In the wake of the shocking murder of 49 of our brothers and sisters in Orlando last weekend, many expressions of sympathy and calls to prayer were issued by people of all faiths, including, of course, Catholics. Given how divided our nation has become, it was not surprising that ideologues started using the tragedy to advance their own causes, even while many of the dead still lay where they were killed. In a fairly new twist, many activists have taken to mocking and attacking those whose first impulse is to pray for the victims, insisting that prayer is disingenuous or worse in the absence of the political actions that these critics demand we all support.
It’s almost as if no event, no matter how terrible, can unite us, even for a few minutes, even in mourning, even in prayer. Those who pray anyway are doing exactly what they are supposed to do, and are to be commended. Yes, pray anyway. If you are in a position to provide material or other support in a way that is consistent with Catholic teaching, you should also do this.
I would prefer to leave it there, but since another new line of attack has also emerged following this tragedy – one from within the Church – I’m afraid an additional response is called for. A prominent Jesuit priest has posted a video online that has sparked discussion. While I believe he is sincere in his grief I have to say that what he calls for in his statement is morally confused and intellectually incoherent. I will not link to the video as it is easy enough to find for those who are interested and I am more concerned with calling out the error than the person.
Setting Some Apart
First, after a genuine and heartfelt call for solidarity with those who mourn, the priest makes a very strange turn. He criticizes Catholic bishops who, like him, expressed solidarity and who called Catholics and others to prayer, but who failed to explicitly name the victimized community as “LGBT.” This is strange enough, but he then proceeded to complain that by not naming the “LGBT community” as victims, the bishops—whose statements carefully avoided labeling anyone and differentiating between groups—were promoting an “us versus them” attitude.
You don’t need to be a philosopher to see the problem in the argument here. He simultaneously complains about the bishops’ failure to label the victimized community, while complaining that the community has essentially been labeled as “them,” which he also finds unacceptable.
This isn’t only intellectually incoherent, it’s morally incoherent. Written into this unjust complaint is the assumption that the self-identified “LGBT community” is in effect a new metaphysical category, upon which one can claim rights above and beyond rights based on our shared humanity. It is a premise of the dark and corrupt gender ideology that Pope Francis has condemned many times, and it is a clear declaration of “otherness” that one would think would not be used to argue for solidarity.
As many pointed out during the Synod on the Family when this incoherent combination of complaints was used to argue for “more inclusive language” for persons attracted to the same sex, this is basically a rejection of Catholic anthropology, or the Church’s fundamental understanding of the human person, our eternal destiny, and how we are to live in accordance with these realities. How so?
Made in His Image
Regardless of who you are attracted to sexually, you and I are both made in the image and likeness of our Creator. It is this identity that is the basis of your rights—rights which you share with every person on Earth, regardless of your race, ethnicity, religion, etc. When basic human rights and dignity are denied based on one’s race, ethnicity, sex or other innate personal feature it is an injustice that must be rejected by all.
..............................
• Exercise instructions:
1 > Say whether each statement agrees with the Orlando commentary, answering yes or no and quoting the words that decide it: (a) The author links to the priest's video. (b) The bishops' statements named the victimized community as "LGBT." (c) The author says a person's rights rest on being made in the Creator's image and likeness.
2 > Write the next part of the Orlando commentary, picking up after its final sentence.

• Stored data:
..............................
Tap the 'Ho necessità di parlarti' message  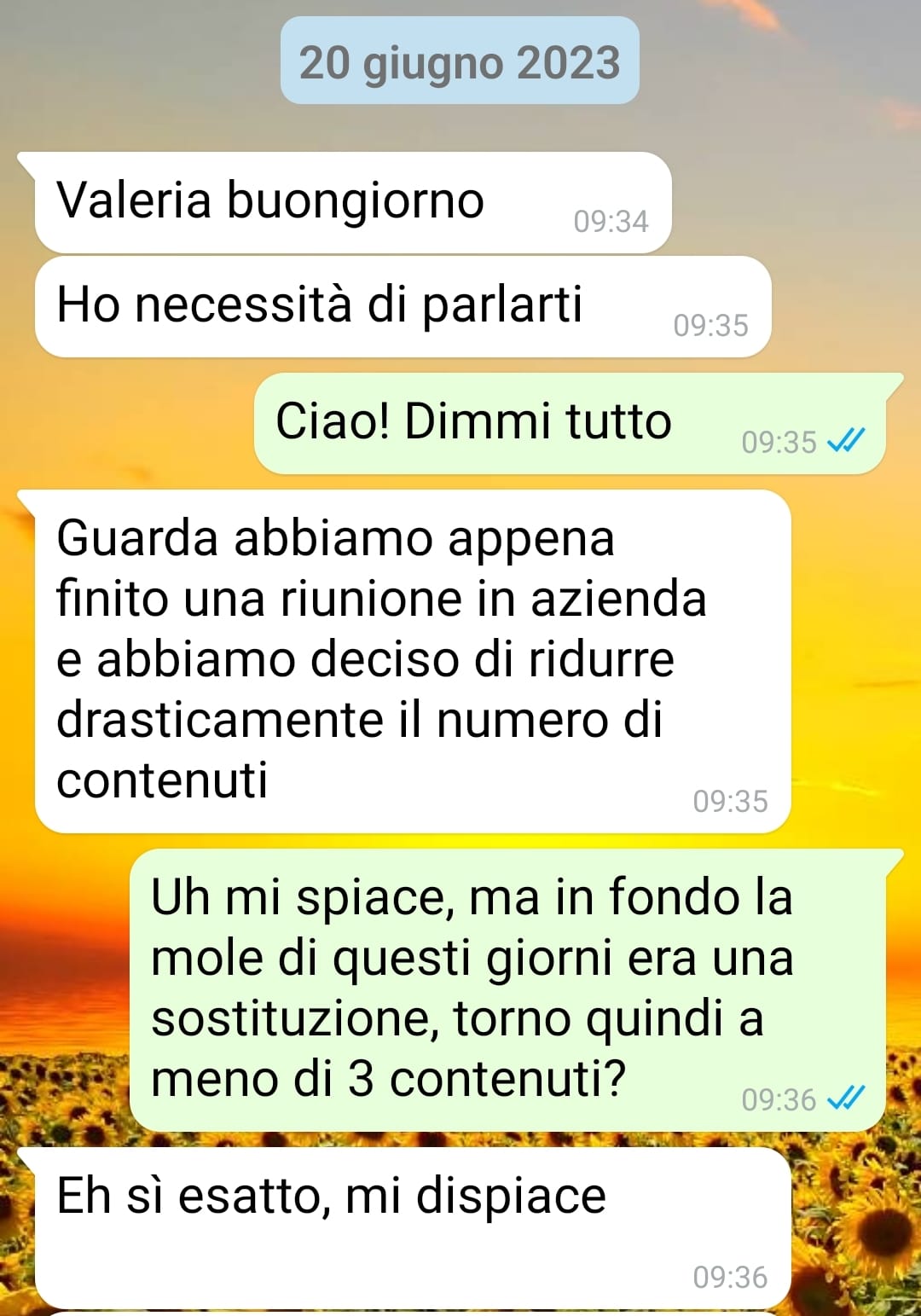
..............................
• Expected results:
1 >
(a) No: "I will not link to the video as it is easy enough to find for those who are interested"
(b) No: "who failed to explicitly name the victimized community as “LGBT.”"
(c) Yes: "you and I are both made in the image and likeness of our Creator. It is this identity that is the basis of your rights"

2 >
But when a new identity is invented and claimed as the basis of “human rights” – false rights that are used to silence, shame, and marginalize others – the error becomes more clear and more destructive. The LGBT identity is not based on biology – science has not found a “gay gene,” regardless of what you’ve heard. The identity also is not based merely on whom one is attracted to, since many who are attracted to the same sex reject the LGBT label. One does not choose to be attracted to a person of the same sex, much less to feel at odds with one’s biological sexuality, but one most certainly reinforces desires by acting on them, and one does choose how he identifies himself. The LGBT identity is chosen by those who reject the Church’s teaching and define themselves by their lust:
Lust is disordered desire for or inordinate enjoyment of sexual pleasure. Sexual pleasure is morally disordered when sought for itself, isolated from its procreative and unitive purposes. (CCC 2351)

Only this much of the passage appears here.